**Problem requirements**
Only the lines from the line that contains "Delete the Saldo payment with trash icon" through the final line of the entries below belong in your answer, copied exactly and without pictures.

(Collected data entries)
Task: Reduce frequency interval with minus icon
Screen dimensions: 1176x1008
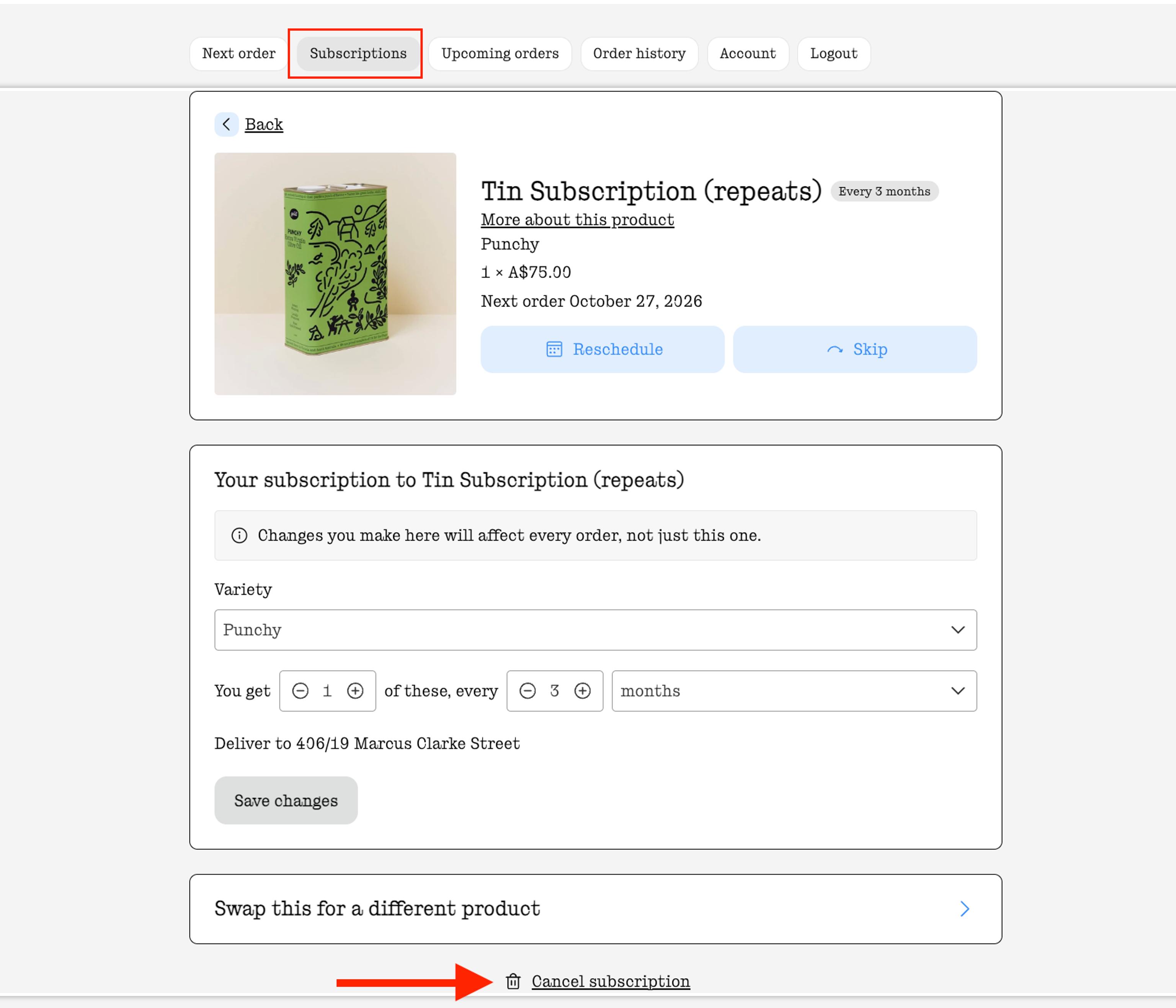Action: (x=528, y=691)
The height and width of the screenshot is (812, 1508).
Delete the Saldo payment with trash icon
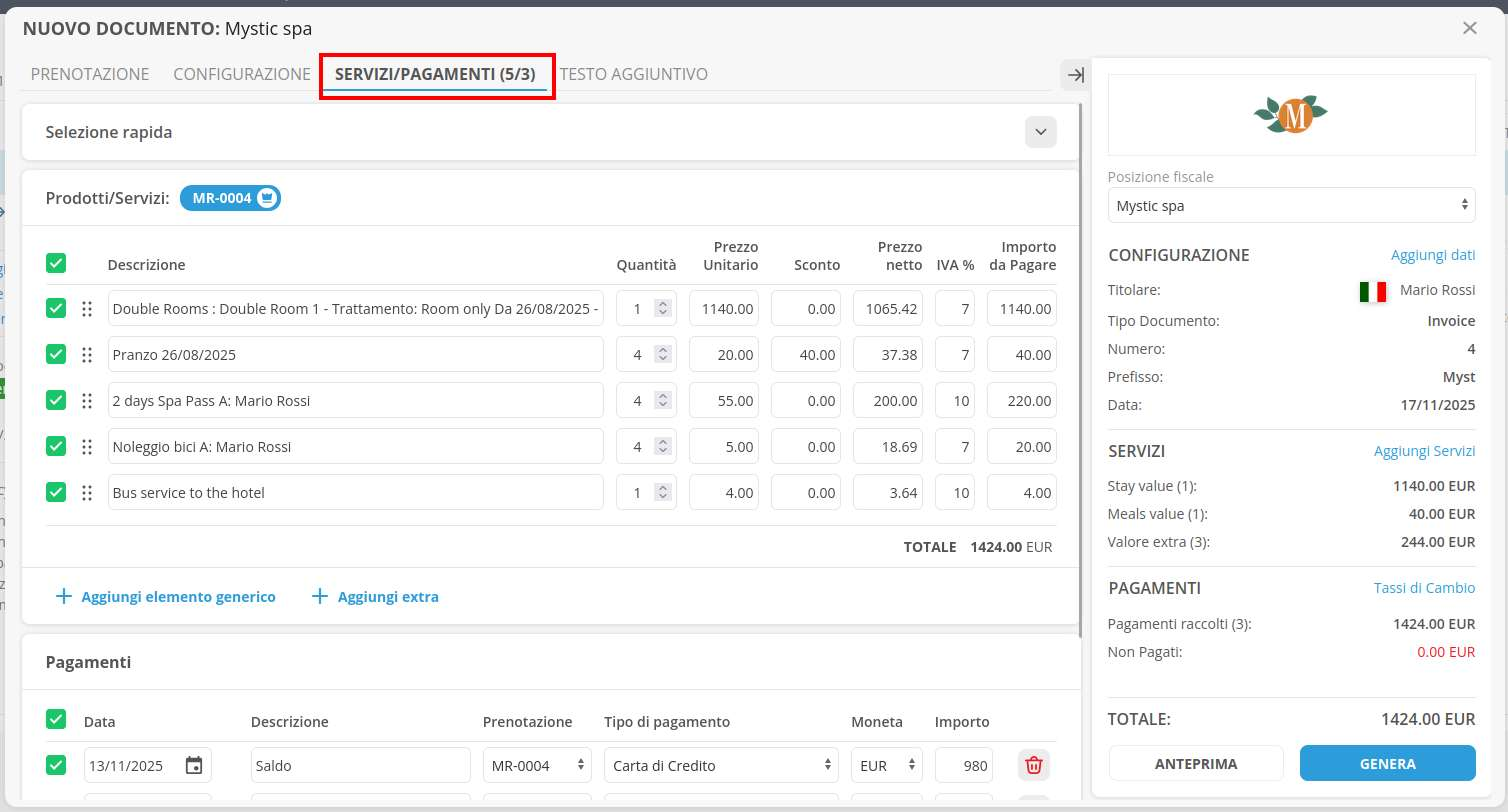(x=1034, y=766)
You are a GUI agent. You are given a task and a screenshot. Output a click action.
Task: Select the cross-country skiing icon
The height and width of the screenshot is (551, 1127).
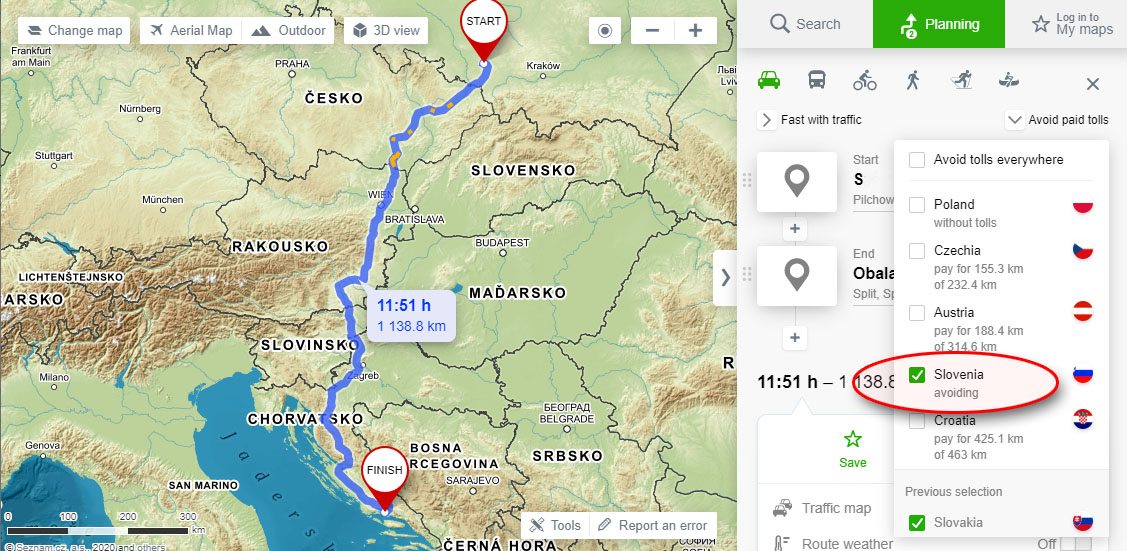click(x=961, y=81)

**Solution to the exercise**
Delete the Saldo payment with trash icon
(x=1034, y=766)
You are a GUI agent. You are given a task and a screenshot. Output a click action.
Task: Select the cross-country skiing icon
The height and width of the screenshot is (551, 1127).
click(x=961, y=81)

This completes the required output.